O advogado de Elissandro Spohr, Jader Marques, disse que foi agredido com um tapa no rosto depois da decisão e registrou ocorrência no TJ. O advogado afirmou temer pela integridade física do seu cliente após ele ter sido colocado em liberdade.
“Sempre tive esse temor. E, depois de eu ter sido agredido, passo a ter esse temor também em relação a mim”, observou em nota distribuída à imprensa. Conforme o advogado, Spohr nunca tomou qualquer atitude que sinalizasse uma possível intenção de fugir do país. “Meu cliente comparecerá a todos os atos do processo e está à disposição do juiz para tudo o que for necessário. Enfim ele vai ter a oportunidade de falar”, informou na nota.
Advogado de Luciano Bonilha Leão, produtor do grupo Gurizada Fandangueira, Gilberto Weber disse compreender a revolta dos pais das vítimas:
— Não deve ser fácil aceitar que os réus deixem a prisão porque houve vinculação desse ato com um castigo. Mas a liberdade é um direito processual, e o castigo não pode anteceder o julgamento.
Dois sobreviventes do incêndio na boate Kiss, Cristina Peiter, de 23 anos, e Marcos Belinazzo Tomazetti, de 25, receberam alta nesta quarta-feira. A jovem estava internada no Hospital de Clínicas, em Porto Alegre, desde o dia 27 de janeiro. Estudante de Engenharia Florestal da Universidade Federal de Santa Maria, Cristina teve 22% do corpo queimados e ficou 25 dias na CTI, sendo 18 em coma induzido. Outros dois feridos seguem internados.
Entenda a tragédia
Na madrugada do dia 27 de janeiro, centenas de jovens participavam de uma festa na boate Kiss, no Centro de Santa Maria. O fogo começou durante a apresentação da banda Gurizada Fandangueira. Por volta de 2h30m, um dos integrantes do grupo utilizou um sinalizador luminoso, cujas fagulhas atingiram a espuma de isolamento acústico da casa noturna, provocando o incêndio.

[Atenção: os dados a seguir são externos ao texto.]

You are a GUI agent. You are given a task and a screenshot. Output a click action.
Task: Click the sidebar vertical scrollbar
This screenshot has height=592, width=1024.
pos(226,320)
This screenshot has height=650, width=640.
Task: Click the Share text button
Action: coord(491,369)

As vítimas buscaram rotas de fuga, no entanto, segundo relato de sobreviventes, um grupo de seguranças bloqueou a única saída da boate para evitar que os clientes saíssem sem pagar. Sem conseguir sair do estabelecimento mais de 200 jovens morreram e outros 100 ficaram feridos. A maioria dos mortos foi vítima de intoxicação pela fumaça. Os bombeiros encontraram dezenas de corpos empilhados nos banheiros, onde muitos ainda tentaram se proteger, e em frente à porta da boate. O incêndio, que teve repercussão internacional, é considerado o segundo maior da História do país e a maior tragédia do Rio Grande do Sul.
Com 262 mil habitantes, Santa Maria é uma cidade universitária que fica na região central do estado. A festa, chamada de “Agromerados“, reunia estudantes da Universidade Federal de Santa Maria (UFMS). A maior parte deles tinha entre 16 e 20 anos. De acordo com o Corpo de Bombeiros, o plano de prevenção contra incêndios da boate Kiss estava vencido desde agosto de 2012.
Localizada na Rua Andradas, a boate Kiss costumava sediar festas e shows para o público universitário da região. A casa noturna é distribuída em três ambientes — além da área principal, onde ficava o palco, tinha uma pista de dança e uma área vip. Segundo informações do site da casa noturna, os ingressos custavam R$ 15.